• Work item
In the copy, include every entry exactly but none of the images.

• Source material
*** Block opens ***
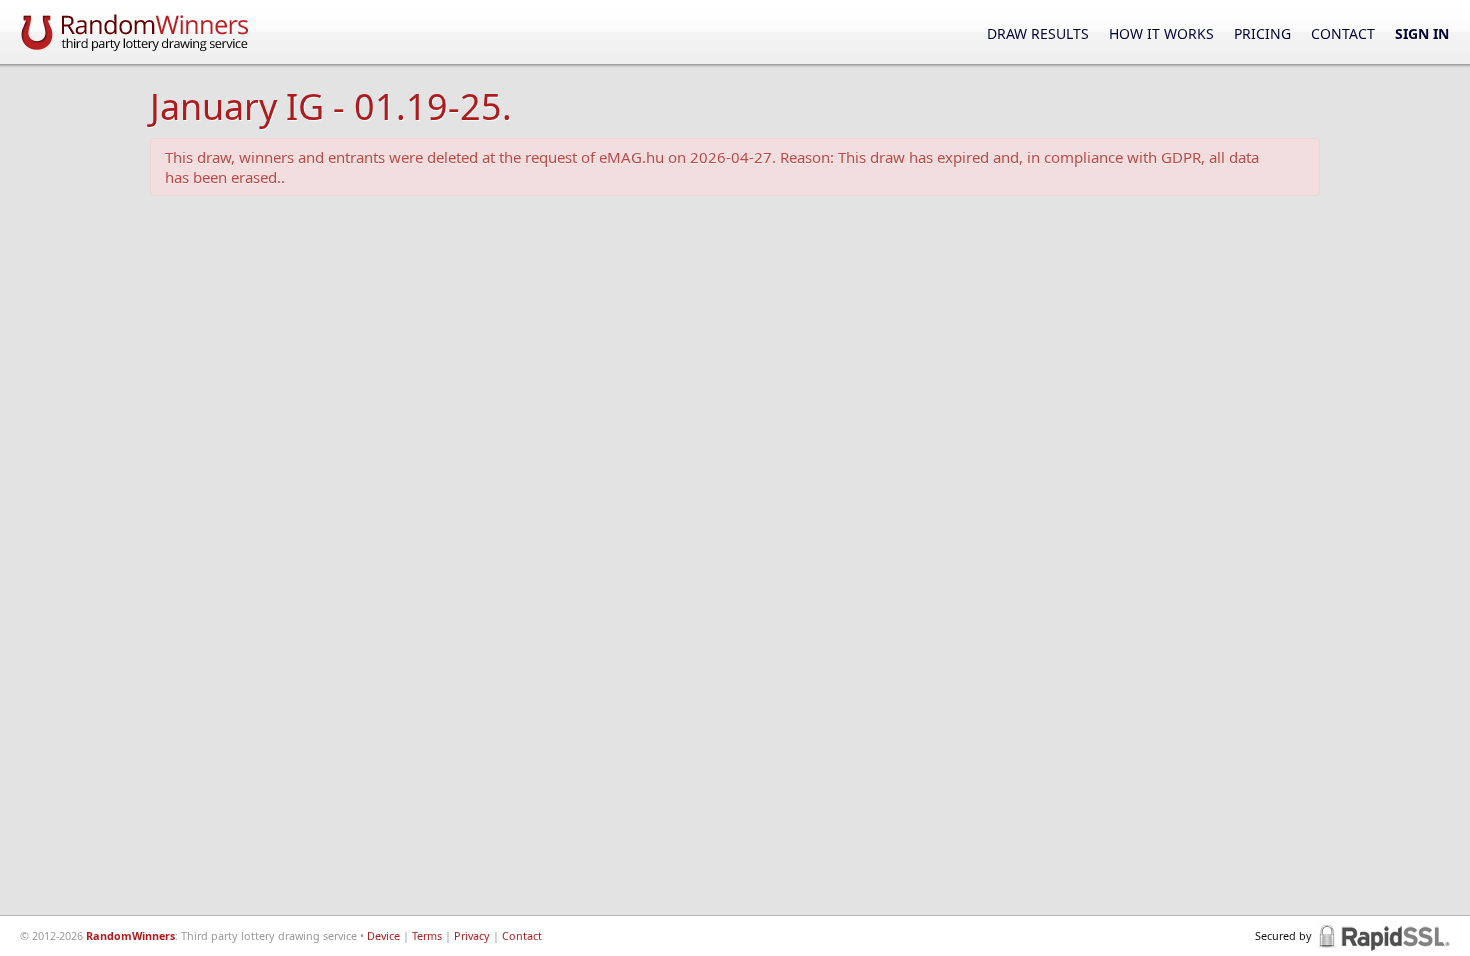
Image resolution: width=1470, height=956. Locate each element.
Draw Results (1038, 33)
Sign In (1422, 33)
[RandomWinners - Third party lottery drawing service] (135, 31)
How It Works (1161, 33)
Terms (427, 935)
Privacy (472, 935)
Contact (1343, 33)
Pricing (1262, 33)
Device (383, 935)
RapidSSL (1382, 936)
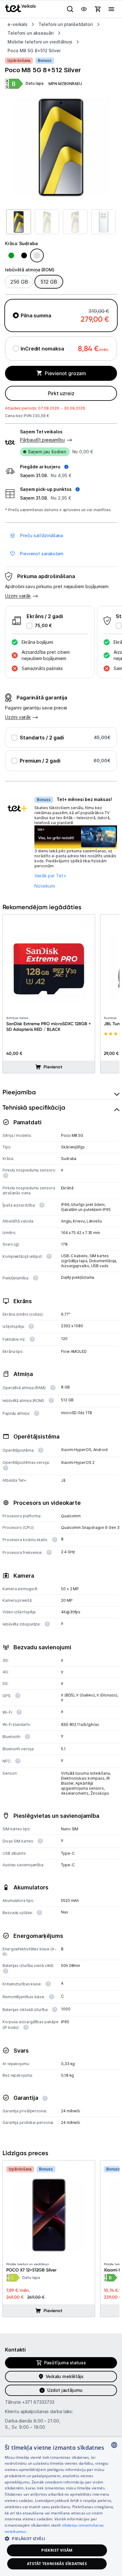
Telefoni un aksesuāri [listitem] (31, 33)
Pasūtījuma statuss (65, 2362)
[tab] (61, 1092)
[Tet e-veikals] (20, 8)
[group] (61, 147)
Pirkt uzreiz (61, 393)
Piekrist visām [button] (57, 2550)
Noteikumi (44, 886)
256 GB (19, 282)
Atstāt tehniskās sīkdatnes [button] (57, 2563)
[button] (44, 467)
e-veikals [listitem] (18, 24)
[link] (14, 84)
*** Block closes ***
• Task output
Image resolution: width=1470, height=956. Locate each element.
Draw Results (1038, 33)
Sign In (1422, 33)
[RandomWinners - Third party lottery drawing service] (135, 31)
How It Works (1161, 33)
Terms (427, 935)
Privacy (472, 935)
Contact (1343, 33)
Pricing (1262, 33)
Device (383, 935)
RapidSSL (1382, 936)
Telefoni un aksesuāri [listitem] (31, 33)
Pasūtījuma statuss (65, 2362)
[tab] (61, 1092)
[Tet e-veikals] (20, 8)
[group] (61, 147)
Pirkt uzreiz (61, 393)
Piekrist visām [button] (57, 2550)
Noteikumi (44, 886)
256 GB (19, 282)
Atstāt tehniskās sīkdatnes [button] (57, 2563)
[button] (44, 467)
e-veikals [listitem] (18, 24)
[link] (14, 84)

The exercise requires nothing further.